> [Text to read]

1.  Relevant practice concerning the use of special investigative measures in criminal proceedings


.  The relevant practice concerning the use of special investigative measures in criminal proceedings in general and with regard to secret surveillance in particular is set out in the Dragojević case (cited above, §§ 57-60).

2.  Relevant practice concerning the plea of entrapment


.  In its decision no. I Kž-529/04-3 of 24 June 2004 the Supreme Court explained the scope of the admissibility of evidence obtained by the use of undercover agents in the investigation of crime. The relevant part of the decision reads:

“... The results of the use of [special investigative] measures have evidentiary value only if that is expressly provided under the law, and even then, just like any other evidence, they must be compatible with the rules [on the admissibility of evidence set out in] Article 9 of the Code of Criminal Procedure.”

.  The Supreme Court’s case-law on entrapment, set out, for instance, in the judgment I Kž-429/03-7 of 2 September 2003, was further elaborated upon in a case concerning a repeated application of simulated purchase operations (see judgment I Kž 37/02-7, 23 November 2005). The relevant part of the judgment reads:

“The first-instance court correctly found that the undercover agent, owing to the specificity of his assignment, had needed to gain the confidence of G.S., the accused, and for that he had needed some time. This is obvious from the fact that from the moment the use of special investigative measures commenced until their termination, the communications and meetings between ... G.S. and the undercover agent intensified.

Simulated purchase requires that an undercover agent first declare himself or herself a buyer of a particular type and quantity of drugs; it also requires an agreement on the price. This can never be understood as an incitement to an offence ...

> [Written request A] Begin at the line of the listing that has "The width and" and reproduce the listing through its final line, swapping every "screenshot" for "screen capture" and leaving everything else unchanged.
The text and the listing are unrelated to each other.

> [Given information]
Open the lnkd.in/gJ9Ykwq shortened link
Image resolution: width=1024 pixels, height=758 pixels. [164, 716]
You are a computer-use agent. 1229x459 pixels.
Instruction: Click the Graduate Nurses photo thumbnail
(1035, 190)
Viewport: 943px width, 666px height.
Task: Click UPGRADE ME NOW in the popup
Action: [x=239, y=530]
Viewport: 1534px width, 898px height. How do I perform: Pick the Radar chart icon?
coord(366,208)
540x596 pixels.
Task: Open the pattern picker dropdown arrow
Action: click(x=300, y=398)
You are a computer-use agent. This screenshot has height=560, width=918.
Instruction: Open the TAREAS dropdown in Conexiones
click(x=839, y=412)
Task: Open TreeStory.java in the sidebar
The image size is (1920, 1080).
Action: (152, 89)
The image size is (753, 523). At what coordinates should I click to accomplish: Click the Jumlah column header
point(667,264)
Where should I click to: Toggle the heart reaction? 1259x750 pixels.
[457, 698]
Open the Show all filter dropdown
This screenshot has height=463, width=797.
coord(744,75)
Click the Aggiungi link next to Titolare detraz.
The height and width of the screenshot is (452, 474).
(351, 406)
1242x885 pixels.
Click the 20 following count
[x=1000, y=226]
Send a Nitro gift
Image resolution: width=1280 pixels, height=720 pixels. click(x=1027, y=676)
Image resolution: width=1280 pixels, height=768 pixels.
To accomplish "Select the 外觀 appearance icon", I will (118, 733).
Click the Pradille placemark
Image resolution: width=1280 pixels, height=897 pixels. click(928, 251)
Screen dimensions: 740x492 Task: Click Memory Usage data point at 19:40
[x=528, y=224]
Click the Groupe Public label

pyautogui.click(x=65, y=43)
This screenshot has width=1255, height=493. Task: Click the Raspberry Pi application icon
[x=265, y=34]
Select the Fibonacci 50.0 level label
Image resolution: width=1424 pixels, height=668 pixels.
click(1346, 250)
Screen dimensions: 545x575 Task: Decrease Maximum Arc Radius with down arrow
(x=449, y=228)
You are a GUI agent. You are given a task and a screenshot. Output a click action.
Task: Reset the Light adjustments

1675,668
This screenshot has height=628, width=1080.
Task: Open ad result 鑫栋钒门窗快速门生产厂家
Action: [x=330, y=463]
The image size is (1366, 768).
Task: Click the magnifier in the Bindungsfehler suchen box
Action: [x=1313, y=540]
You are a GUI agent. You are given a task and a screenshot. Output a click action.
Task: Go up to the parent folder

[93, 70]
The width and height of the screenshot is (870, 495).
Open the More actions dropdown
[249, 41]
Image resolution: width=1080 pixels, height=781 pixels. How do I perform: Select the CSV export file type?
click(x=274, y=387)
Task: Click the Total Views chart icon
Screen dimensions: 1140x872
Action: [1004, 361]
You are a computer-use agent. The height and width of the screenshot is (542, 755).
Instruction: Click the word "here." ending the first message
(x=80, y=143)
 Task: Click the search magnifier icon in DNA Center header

> [Written request B] Pick up the text on the Supreme Court's entrapment case-law after its last sentence and continue it for a short paragraph.

> [Task output A]
The width and height of the screen capture is (870, 495).
Open the More actions dropdown
[249, 41]
Image resolution: width=1080 pixels, height=781 pixels. How do I perform: Select the CSV export file type?
click(x=274, y=387)
Task: Click the Total Views chart icon
Screen dimensions: 1140x872
Action: [1004, 361]
You are a computer-use agent. The height and width of the screen capture is (542, 755).
Instruction: Click the word "here." ending the first message
(x=80, y=143)
 Task: Click the search magnifier icon in DNA Center header

> [Task output B]
Incitement, within the meaning of Article 180 § 5 of the Code of Criminal Procedure, would have occurred only if the undercover agent, before ... G.S. had made a decision to procure and sell the drugs together with other co-perpetrators of the offence, had repeatedly encouraged [the accused] to commit an offence (or bolstered such an initial decision [which the accused] had made), which was not the situation in the present case ...”

.  The relevant case-law of the Constitutional Court on pleas of entrapment (U-III-1393/2007, 2 June 2010) reads as follows:

“... [T]he Constitutional Court points out that the legitimate power and duty of the State, particularly in the early stages of the proceedings, is to use different investigative methods related to the nature of the particular criminal offence that is being investigated. This in particular concerns serious criminal offences which are difficult to detect such as the abuse of drugs, money laundering, illicit trafficking in arms or human beings, property crime, corruption, economic crime and other forms of organised crime. One such investigative method is the use of undercover agents under Article 180 § 1 of the Code of Criminal Procedure. The precondition for their use, the competency for their authorisation and supervision, as well as the duration [of their use], and the assessment of the results for the purpose of their use [in the proceedings] is set out in detail in that law ...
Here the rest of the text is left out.